BEGIN Task material

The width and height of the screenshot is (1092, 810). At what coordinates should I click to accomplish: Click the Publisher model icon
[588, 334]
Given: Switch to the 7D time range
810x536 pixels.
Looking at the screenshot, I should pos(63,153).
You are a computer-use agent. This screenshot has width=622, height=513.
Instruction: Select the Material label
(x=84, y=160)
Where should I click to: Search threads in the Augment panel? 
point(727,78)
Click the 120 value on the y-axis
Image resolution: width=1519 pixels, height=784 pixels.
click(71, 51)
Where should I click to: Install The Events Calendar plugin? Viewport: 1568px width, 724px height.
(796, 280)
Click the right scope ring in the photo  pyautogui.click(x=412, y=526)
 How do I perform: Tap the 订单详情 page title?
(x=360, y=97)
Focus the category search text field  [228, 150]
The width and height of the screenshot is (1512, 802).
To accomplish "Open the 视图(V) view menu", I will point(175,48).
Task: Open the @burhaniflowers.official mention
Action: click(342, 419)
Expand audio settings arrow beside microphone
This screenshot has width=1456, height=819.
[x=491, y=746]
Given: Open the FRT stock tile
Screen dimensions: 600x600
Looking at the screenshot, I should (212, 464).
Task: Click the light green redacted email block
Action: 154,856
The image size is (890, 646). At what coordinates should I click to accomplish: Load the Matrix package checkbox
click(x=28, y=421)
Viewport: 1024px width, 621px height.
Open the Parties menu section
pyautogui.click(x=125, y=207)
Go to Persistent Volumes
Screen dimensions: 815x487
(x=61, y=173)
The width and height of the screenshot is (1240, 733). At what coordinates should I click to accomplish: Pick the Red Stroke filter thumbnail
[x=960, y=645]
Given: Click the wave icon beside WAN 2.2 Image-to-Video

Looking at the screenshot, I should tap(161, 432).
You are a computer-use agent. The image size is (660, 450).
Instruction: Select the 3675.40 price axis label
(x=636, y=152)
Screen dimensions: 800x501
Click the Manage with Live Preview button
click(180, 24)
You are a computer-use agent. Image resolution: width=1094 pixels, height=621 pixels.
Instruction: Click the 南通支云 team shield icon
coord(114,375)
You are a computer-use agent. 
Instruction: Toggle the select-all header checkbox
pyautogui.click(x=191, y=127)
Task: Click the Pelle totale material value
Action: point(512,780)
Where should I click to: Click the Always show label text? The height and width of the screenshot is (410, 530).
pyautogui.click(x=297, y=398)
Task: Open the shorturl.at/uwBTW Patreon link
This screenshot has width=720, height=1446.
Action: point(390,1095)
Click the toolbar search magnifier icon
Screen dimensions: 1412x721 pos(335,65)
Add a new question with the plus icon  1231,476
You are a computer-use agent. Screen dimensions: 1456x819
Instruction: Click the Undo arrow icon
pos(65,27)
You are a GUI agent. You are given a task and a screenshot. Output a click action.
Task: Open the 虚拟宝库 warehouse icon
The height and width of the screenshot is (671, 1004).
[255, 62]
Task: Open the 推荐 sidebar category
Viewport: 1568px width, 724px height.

END Task material

Given task = Revise all the records above by replacing each occurrence of "Instruction" with "Command", leaving every other line and character unchanged.

Exercise solution =
The width and height of the screenshot is (1092, 810). At what coordinates should I click to accomplish: Click the Publisher model icon
[588, 334]
Given: Switch to the 7D time range
810x536 pixels.
Looking at the screenshot, I should pos(63,153).
You are a computer-use agent. This screenshot has width=622, height=513.
Command: Select the Material label
(x=84, y=160)
Where should I click to: Search threads in the Augment panel? 
point(727,78)
Click the 120 value on the y-axis
Image resolution: width=1519 pixels, height=784 pixels.
click(71, 51)
Where should I click to: Install The Events Calendar plugin? Viewport: 1568px width, 724px height.
(796, 280)
Click the right scope ring in the photo  pyautogui.click(x=412, y=526)
 How do I perform: Tap the 订单详情 page title?
(x=360, y=97)
Focus the category search text field  [228, 150]
The width and height of the screenshot is (1512, 802).
To accomplish "Open the 视图(V) view menu", I will point(175,48).
Task: Open the @burhaniflowers.official mention
Action: click(342, 419)
Expand audio settings arrow beside microphone
This screenshot has width=1456, height=819.
[x=491, y=746]
Given: Open the FRT stock tile
Screen dimensions: 600x600
Looking at the screenshot, I should (212, 464).
Task: Click the light green redacted email block
Action: 154,856
The image size is (890, 646). At what coordinates should I click to accomplish: Load the Matrix package checkbox
click(x=28, y=421)
Viewport: 1024px width, 621px height.
Open the Parties menu section
pyautogui.click(x=125, y=207)
Go to Persistent Volumes
Screen dimensions: 815x487
(x=61, y=173)
The width and height of the screenshot is (1240, 733). At what coordinates should I click to accomplish: Pick the Red Stroke filter thumbnail
[x=960, y=645]
Given: Click the wave icon beside WAN 2.2 Image-to-Video

Looking at the screenshot, I should tap(161, 432).
You are a computer-use agent. The image size is (660, 450).
Command: Select the 3675.40 price axis label
(x=636, y=152)
Screen dimensions: 800x501
Click the Manage with Live Preview button
click(180, 24)
You are a computer-use agent. Image resolution: width=1094 pixels, height=621 pixels.
Command: Click the 南通支云 team shield icon
coord(114,375)
You are a computer-use agent. 
Command: Toggle the select-all header checkbox
pyautogui.click(x=191, y=127)
Task: Click the Pelle totale material value
Action: point(512,780)
Where should I click to: Click the Always show label text? The height and width of the screenshot is (410, 530).
pyautogui.click(x=297, y=398)
Task: Open the shorturl.at/uwBTW Patreon link
This screenshot has width=720, height=1446.
Action: point(390,1095)
Click the toolbar search magnifier icon
Screen dimensions: 1412x721 pos(335,65)
Add a new question with the plus icon  1231,476
You are a computer-use agent. Screen dimensions: 1456x819
Command: Click the Undo arrow icon
pos(65,27)
You are a GUI agent. You are given a task and a screenshot. Output a click action.
Task: Open the 虚拟宝库 warehouse icon
The height and width of the screenshot is (671, 1004).
[255, 62]
Task: Open the 推荐 sidebar category
Viewport: 1568px width, 724px height.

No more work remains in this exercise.